2020-2021 sezonu Şampiyonlar Ligi finalinde Manchester City’i, 1-0 mağlup eden Chelsea Avrupa’nın en büyüğü oldu. İngiliz devi bu kupayı 2011-2012’den sonra ikinci kez müzesinde götürmenin başarısını sağladı.
Porto’da Estadio do Dragao’da oynanan final karşılaşması öncesinde yarı finalde Manchester City, Paris Saint Germain’i, Chelsea de Real Madrid’i eleyerek, bu tarihi stada gelmişti.
***
Maç öncesi “Irkçılığa Hayır” mesajı için diz çökme ile başlayan İngiliz Finali, tam bir taktik savaşı şeklinde başladı.

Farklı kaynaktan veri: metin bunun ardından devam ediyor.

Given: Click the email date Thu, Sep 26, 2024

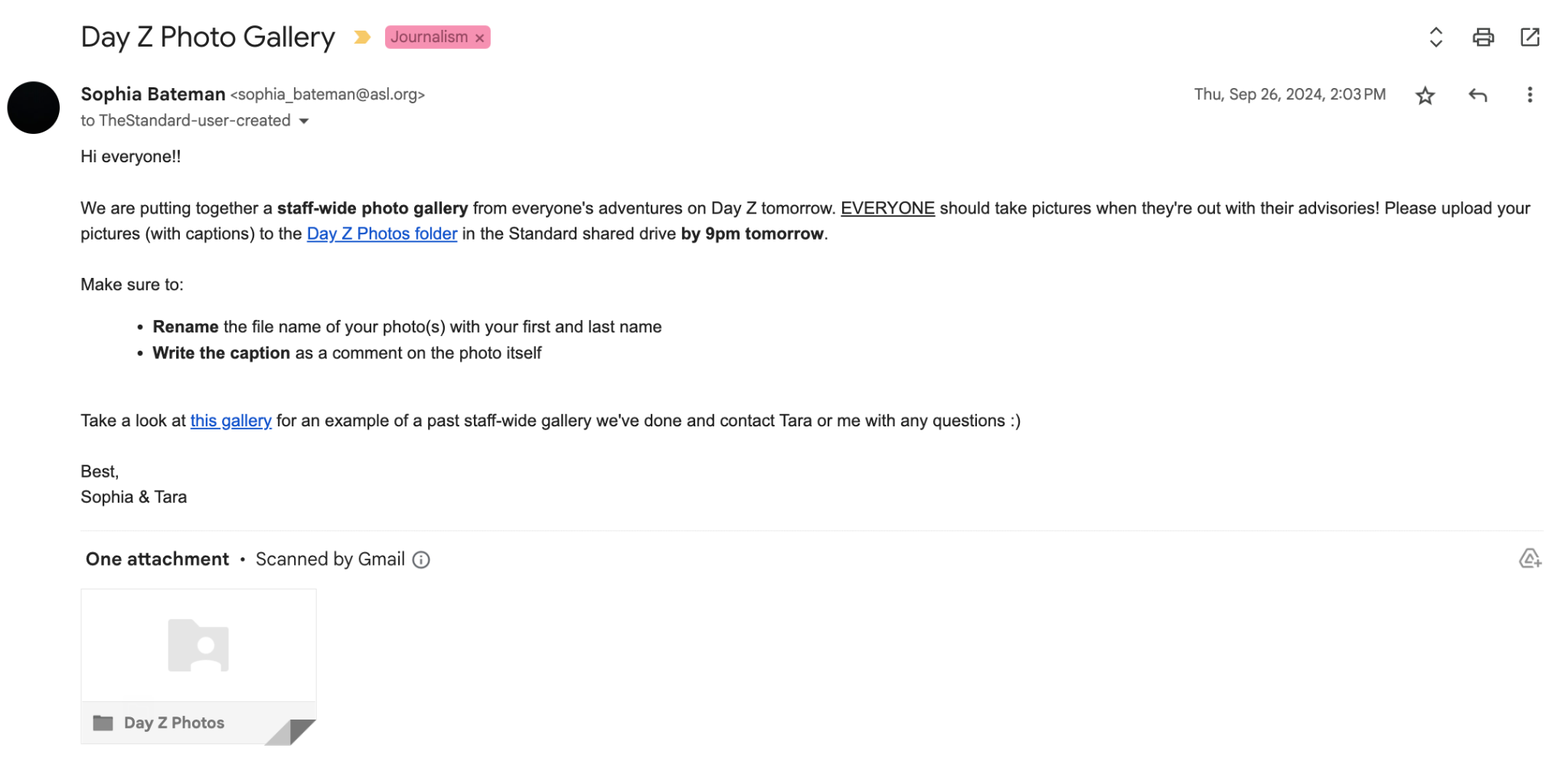Looking at the screenshot, I should 1289,94.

İlk dakikalarda Manchester City’nin yoğun baskısı görüldü. 10’uncu dakikadan sonra Chelsea hızlı hücumlarla etkili olmaya başladı. Bu pozisyonları cömertçe harcayan Werner, golü bulamayınca 42’nci dakikada Kai Havertz sahneye çıktı.
Mount’un muazzam pasıyla, savunma arkasına sarkan başarılı futbolcu, Edison’u da geçerek topu filelerle buluşturarak, Şampiyonlar Ligi’ndeki ilk golünü, finalde kaydetti. Nereden bilirdi ki, golü bulduğu dakikalarda bu golün takımına kupayı getireceğini.
***
Manchester City teknik direktörü Guardiola, daha önce İspanyol ekibi Barcelona ile bu kupaya uzanmıştı.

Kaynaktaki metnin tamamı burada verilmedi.